2.1. Data Processing and Dataset Production

The data collection for this study was conducted from March to October 2024 at Wuben Tea Plantation in Mingshan District, Ya’an City, Sichuan Province, with the specific locations illustrated in Figure 2. To comprehensively capture tea bud information, a multi-source visual acquisition system was employed. This included both fixed and mobile imaging devices: dome-type Changhong CH001 cameras (Sichuan Changhong Electronic Holding Group Co., Ltd., Mianyang, China) were used for stationary capture, while mobile data were collected using smartphones and tablets from multiple brands, thereby ensuring broad device compatibility and heterogeneous image inputs.

In terms of imaging protocol, fixed cameras were installed with downward tilt angles to cover tea plantation plots at two distinct spatial resolutions (1–2 m² and 5–10 m²). These systems were programmed for automated hourly image capture. In contrast, mobile data collection involved manual photography, with close-up images of tea buds captured every 1–2 weeks. Randomized angles and distances were applied to increase sample variability and mimic real-world visual conditions. This study focused on two representative tea cultivars, namely, Fuding Dabaicha and Sanhua 1951, with collection cycles spanning three tea growing seasons—spring (early March to late April), summer (late May to late July), and autumn (early September to early October).

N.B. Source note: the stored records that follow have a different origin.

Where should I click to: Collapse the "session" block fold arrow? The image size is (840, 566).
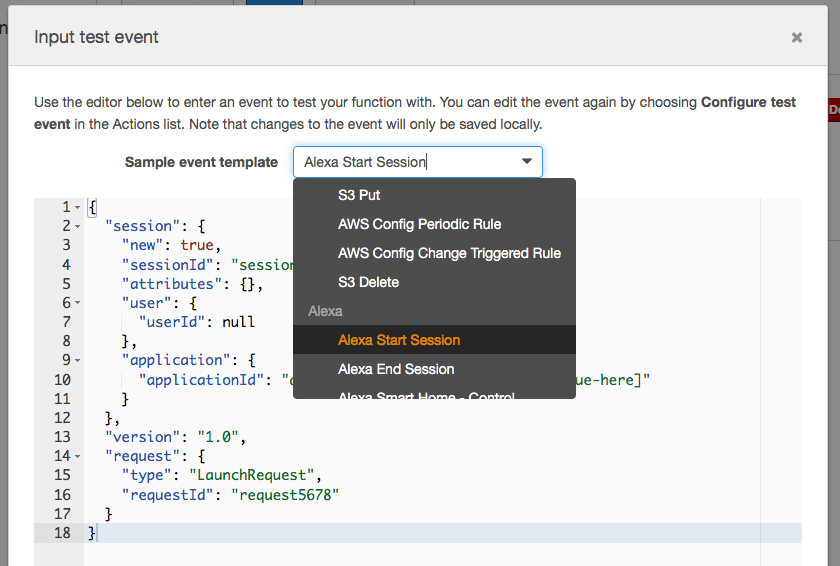[x=78, y=226]
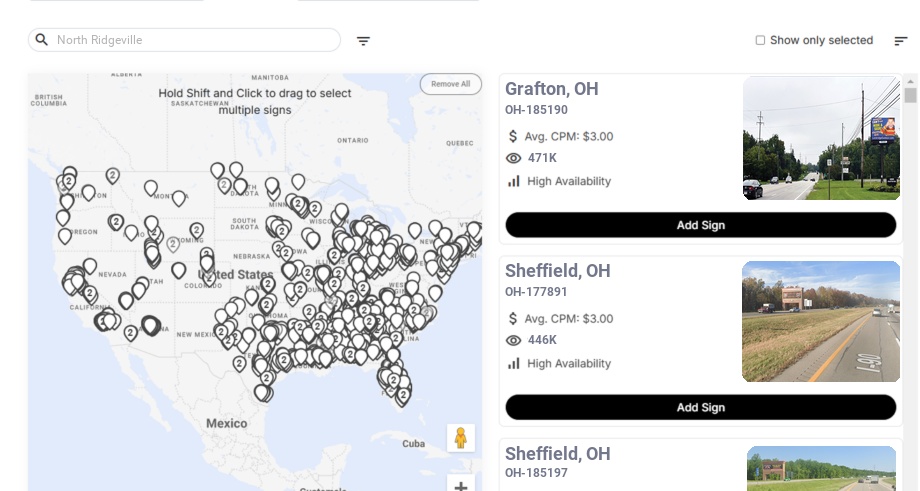Screen dimensions: 920x491
Task: Enable the Show only selected checkbox
Action: coord(760,41)
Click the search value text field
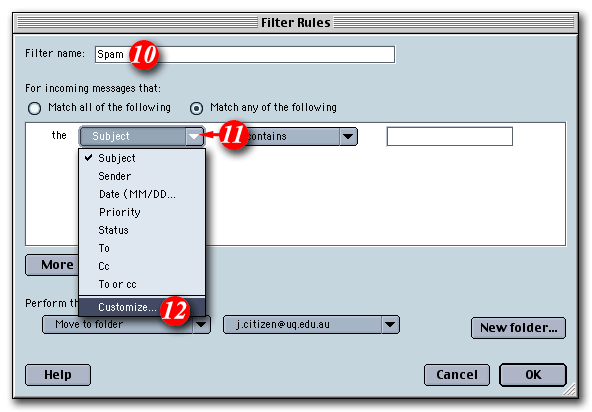The height and width of the screenshot is (412, 592). (x=450, y=136)
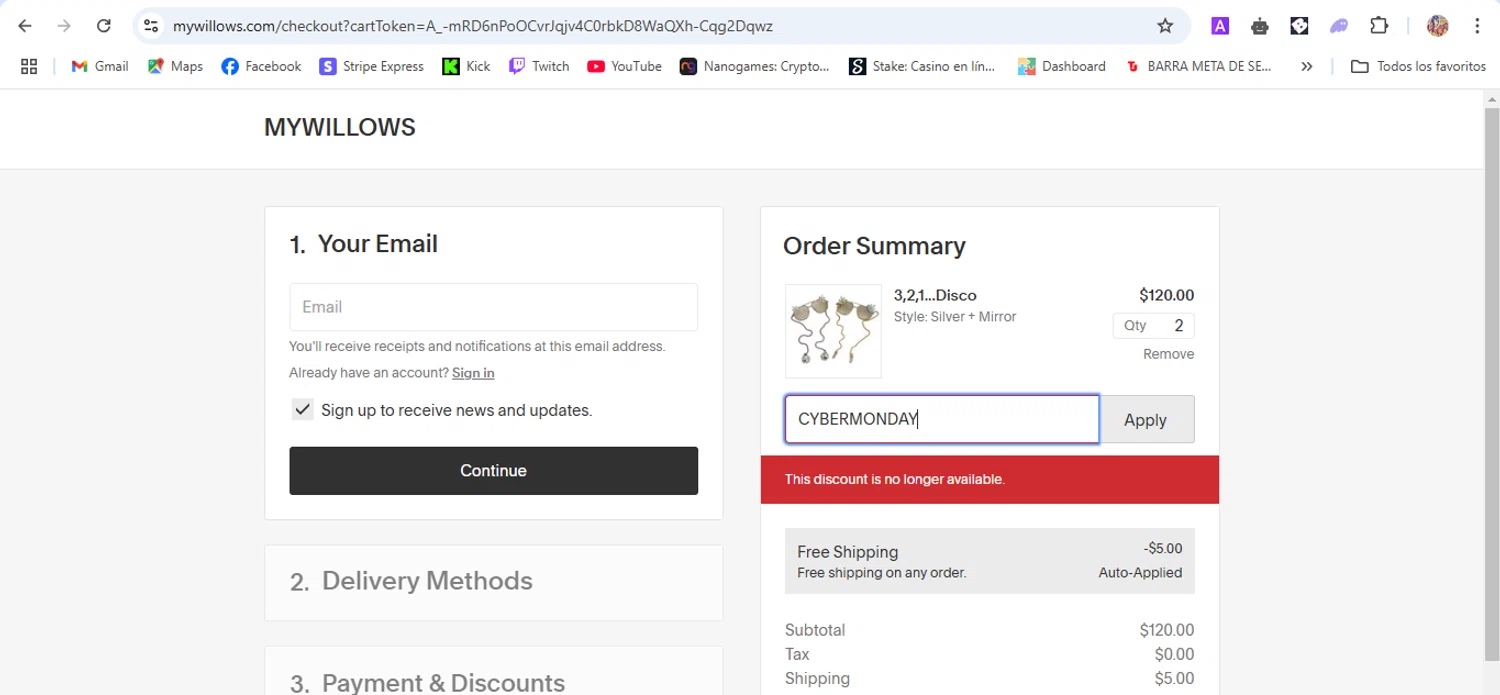Open the YouTube bookmark
The width and height of the screenshot is (1500, 695).
point(624,66)
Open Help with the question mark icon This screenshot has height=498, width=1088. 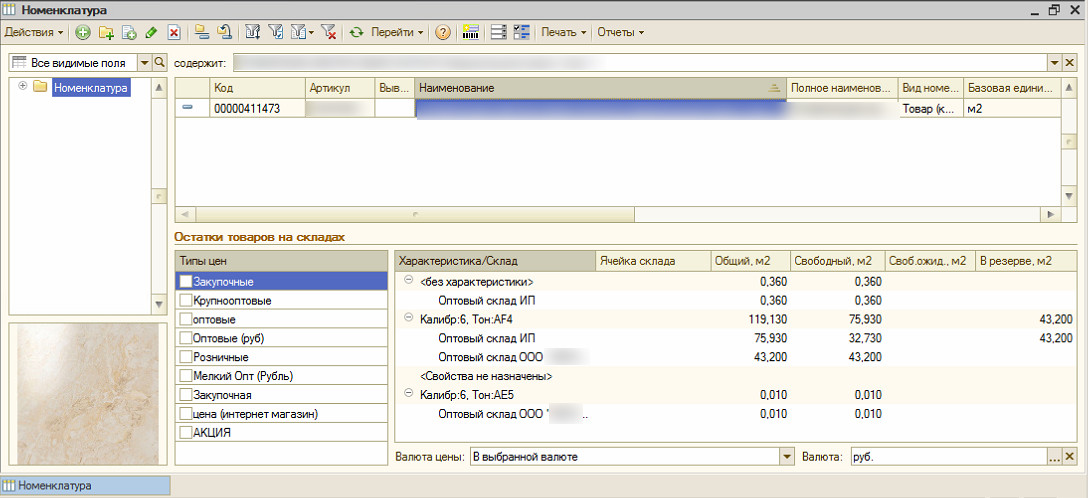click(443, 32)
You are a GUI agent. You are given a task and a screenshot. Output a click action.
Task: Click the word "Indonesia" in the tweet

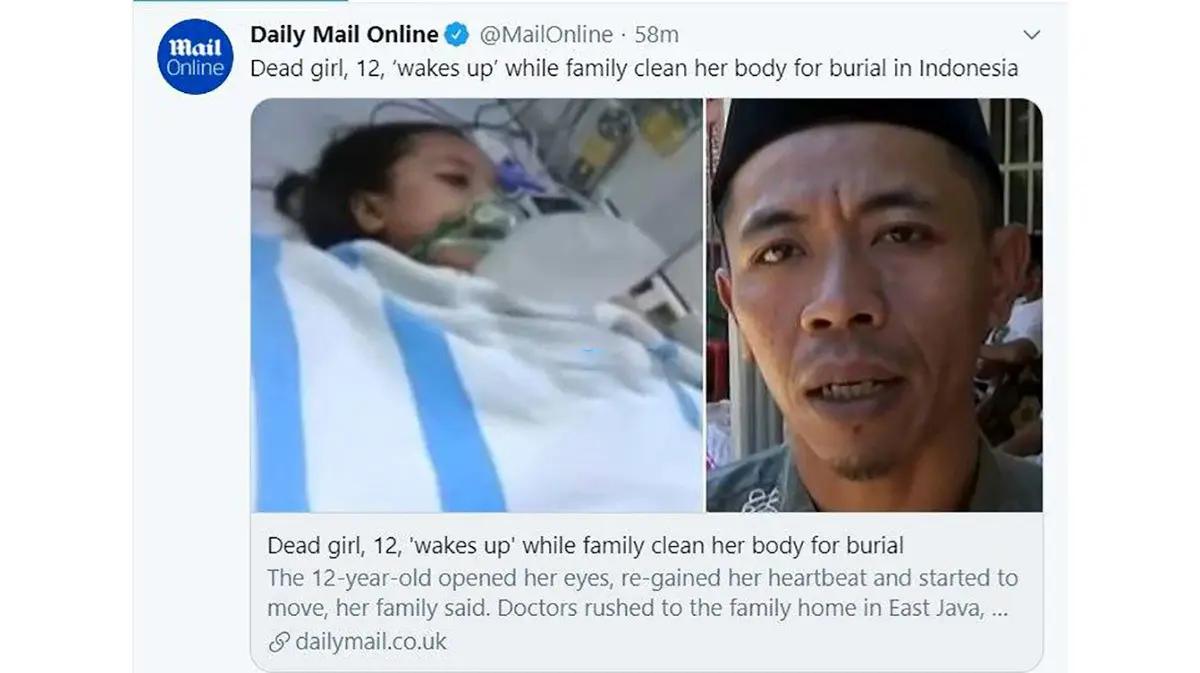pos(968,69)
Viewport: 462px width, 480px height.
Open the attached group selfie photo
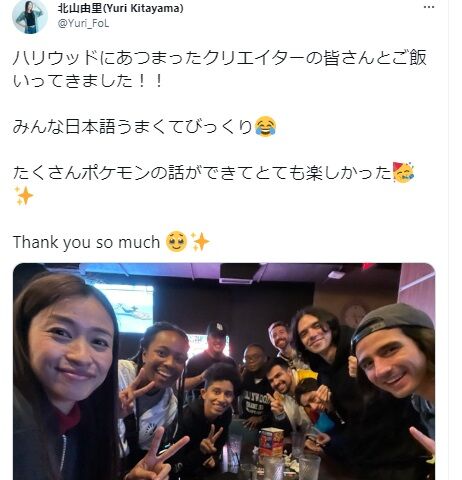(x=224, y=371)
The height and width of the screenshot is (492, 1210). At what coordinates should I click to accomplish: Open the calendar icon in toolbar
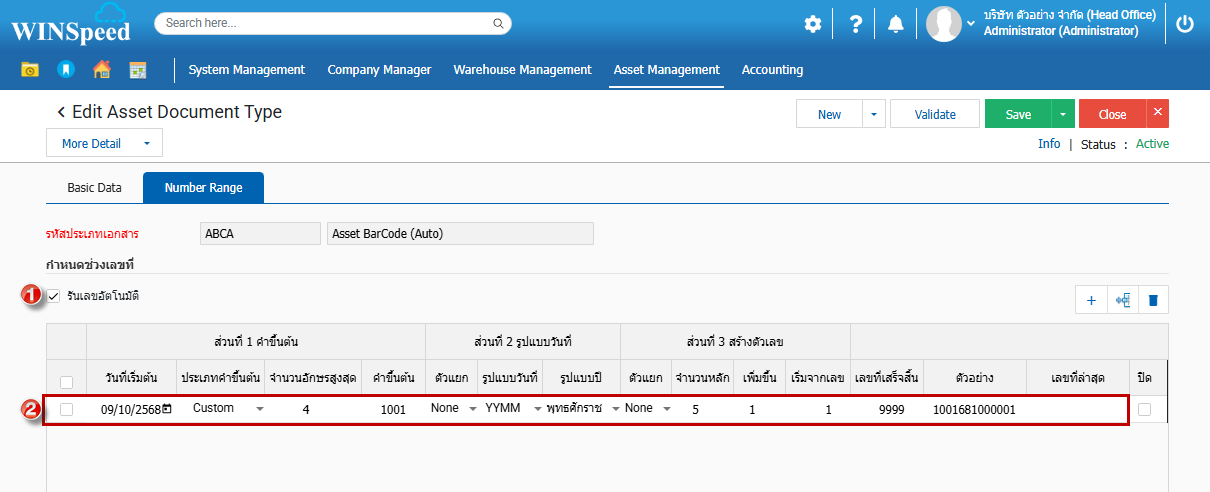[x=137, y=70]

To maximize data diversity and ecological validity, image acquisition was conducted under a variety of weather conditions (e.g., including rainy, sunny, and cloudy days) and during multiple timeslots between 7:00 and 18:00 daily. This spatiotemporally comprehensive strategy resulted in a robust tea bud image database with continuous phenological coverage across growth cycles.

To facilitate precise model training, rigorous manual annotation of the collected images was performed. Tea bud instances were labeled and saved in plain text format compatible with object detection frameworks. The annotated dataset was subsequently split into training, validation, and test subsets using a 60:20:20 ratio. A detailed summary of the dataset is presented in Table 1.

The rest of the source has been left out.